4. Apache RocketMQ (The "Business Consistency King")

  • Type: Distributed messaging and streaming with a focus on transactions.
  • Logic: High availability, strictly ordered, high throughput.
  • Best for: E-commerce, Financial transactions, Distributed transactions.
  • Interview Keyword: Distributed Transactions, Strict Order, NameServer.

RabbitMQ Messaging Patterns (Interview Favorites)

1. FIFO (First-In-First-Out)

  • The Default: RabbitMQ guarantees order within a single queue. The first message put in is the first one sent to a worker.

2. Point-to-Point (Work Queues)

  • Pattern: One producer, many workers, but only ONE worker gets any single message.
  • Best for: Heavy tasks (Encoding music, sending emails).
  • Implemented in: rabbitmq_producer.py and rabbitmq_consumer.py.

3. Pub/Sub (Fanout)

  • Pattern: One producer, many workers, and EVERY worker gets a copy of the message.
  • Best for: Broadcasting notifications or configuration changes.
  • Implementation: rabbitmq_fanout_producer.py and rabbitmq_fanout_consumer.py.

4. Routing (Direct)

  • Pattern: Messages are sent to specific queues based on a Routing Key.
  • Example: Sending info logs to one queue and error logs to a more urgent queue.
  • Implementation: rabbitmq_routing_producer.py.

5. Topics (Advanced Pattern Matching)

  • Pattern: Routes messages based on hierarchical keys and wildcards (*, #).
  • Implementation: rabbitmq_topic_producer.py and rabbitmq_topic_consumer.py.

6. RPC (Remote Procedure Call)

  • Pattern: Request-Reply. The client sends a request and waits for a response on a "callback" queue.
  • Best for: Offloading heavy synchronous work (e.g., "Calculate this complex report and send me the result").
  • Implementation: rabbitmq_rpc_server.py and rabbitmq_rpc_client.py.

7. Headers Exchange

  • Pattern: Routes based on message Headers (metadata) instead of a Routing Key.
  • Logic: Can use x-match: all (all headers must match) or x-match: any.
  • Best for: Complex routing that depends on multiple attributes (e.g., format: pdf AND language: fr).
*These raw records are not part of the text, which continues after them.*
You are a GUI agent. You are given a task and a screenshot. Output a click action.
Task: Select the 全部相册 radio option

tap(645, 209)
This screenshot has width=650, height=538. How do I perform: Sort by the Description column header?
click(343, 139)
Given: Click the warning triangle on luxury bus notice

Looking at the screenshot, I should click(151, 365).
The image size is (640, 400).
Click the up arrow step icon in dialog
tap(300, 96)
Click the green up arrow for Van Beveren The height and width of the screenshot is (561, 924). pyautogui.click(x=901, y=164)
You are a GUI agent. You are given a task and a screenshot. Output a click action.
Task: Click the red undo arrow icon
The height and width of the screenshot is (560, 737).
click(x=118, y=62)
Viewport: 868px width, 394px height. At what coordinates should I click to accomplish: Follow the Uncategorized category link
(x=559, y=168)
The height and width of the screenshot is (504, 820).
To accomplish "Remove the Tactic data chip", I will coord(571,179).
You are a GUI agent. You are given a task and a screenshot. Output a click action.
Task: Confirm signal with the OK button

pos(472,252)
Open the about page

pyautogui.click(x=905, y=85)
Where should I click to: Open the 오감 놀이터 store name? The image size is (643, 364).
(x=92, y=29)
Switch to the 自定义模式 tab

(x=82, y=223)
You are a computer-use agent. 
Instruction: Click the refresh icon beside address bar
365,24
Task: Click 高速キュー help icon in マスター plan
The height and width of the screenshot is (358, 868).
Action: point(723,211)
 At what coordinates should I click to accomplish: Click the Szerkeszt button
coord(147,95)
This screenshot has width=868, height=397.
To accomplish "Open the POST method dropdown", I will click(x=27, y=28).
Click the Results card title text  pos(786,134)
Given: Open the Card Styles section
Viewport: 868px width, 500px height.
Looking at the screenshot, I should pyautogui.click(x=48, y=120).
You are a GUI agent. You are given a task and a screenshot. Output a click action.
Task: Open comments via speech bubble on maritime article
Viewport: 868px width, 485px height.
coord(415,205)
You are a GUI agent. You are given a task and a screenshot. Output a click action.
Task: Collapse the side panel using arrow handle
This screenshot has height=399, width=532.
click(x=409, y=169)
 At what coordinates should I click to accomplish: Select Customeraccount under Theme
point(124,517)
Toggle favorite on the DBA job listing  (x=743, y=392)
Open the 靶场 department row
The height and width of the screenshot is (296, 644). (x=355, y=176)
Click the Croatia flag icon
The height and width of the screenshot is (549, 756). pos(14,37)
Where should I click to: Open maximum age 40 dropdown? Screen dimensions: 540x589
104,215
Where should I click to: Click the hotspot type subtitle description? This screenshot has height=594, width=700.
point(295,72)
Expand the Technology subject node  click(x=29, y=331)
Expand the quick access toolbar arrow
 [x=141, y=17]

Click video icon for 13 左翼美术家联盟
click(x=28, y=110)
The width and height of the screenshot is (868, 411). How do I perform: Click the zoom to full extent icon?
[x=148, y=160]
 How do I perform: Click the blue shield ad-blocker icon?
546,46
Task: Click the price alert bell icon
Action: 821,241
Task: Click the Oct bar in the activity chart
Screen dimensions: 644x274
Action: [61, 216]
8. Dead Letter Exchanges (DLX)

  • Pattern: Messages that are rejected, expired (TTL), or reach a limit are sent to a "Dead Letter" exchange for later inspection.
  • Best for: Error handling and retry logic.

9. Publisher Confirms

  • Pattern: The broker sends an ACK back to the Producer once the message is safely stored on disk/memory.
  • Best for: Financial transactions or critical data where losing a single message is unacceptable.

🏛️ RabbitMQ Exchange Architecture Summary

Exchange TypeAnalogyRouting LogicUse Case
DirectSingle MailboxExact match on Routing Key.Logging (Filtered by severity).
FanoutMegaphoneIgnores keys; sends to all bound queues.Broadcast Notifications.
TopicSocial HashtagPattern matching (*, #).Hierarchical data (Genres/Categories).
HeadersMetadata FilterUses message headers instead of keys.Multi-attribute routing.

How to use this project:

1. Infrastructure (UI Access & Monitoring)

BrokerUI URLCredentialsKey View
RabbitMQhttp://localhost:15672guest / guestQueues Tab: See message counts and rates.
ActiveMQhttp://localhost:8161admin / adminManage Broker: Check 'Queues' vs 'Topics'.
Pulsarhttp://localhost:8080N/ARest API: Use pulsar-admin CLI for monitoring.
RocketMQCLI OnlyN/ACheck broker logs for connectivity status.
KafkaCLI OnlyN/AUse docker-compose logs kafka or Python scripts.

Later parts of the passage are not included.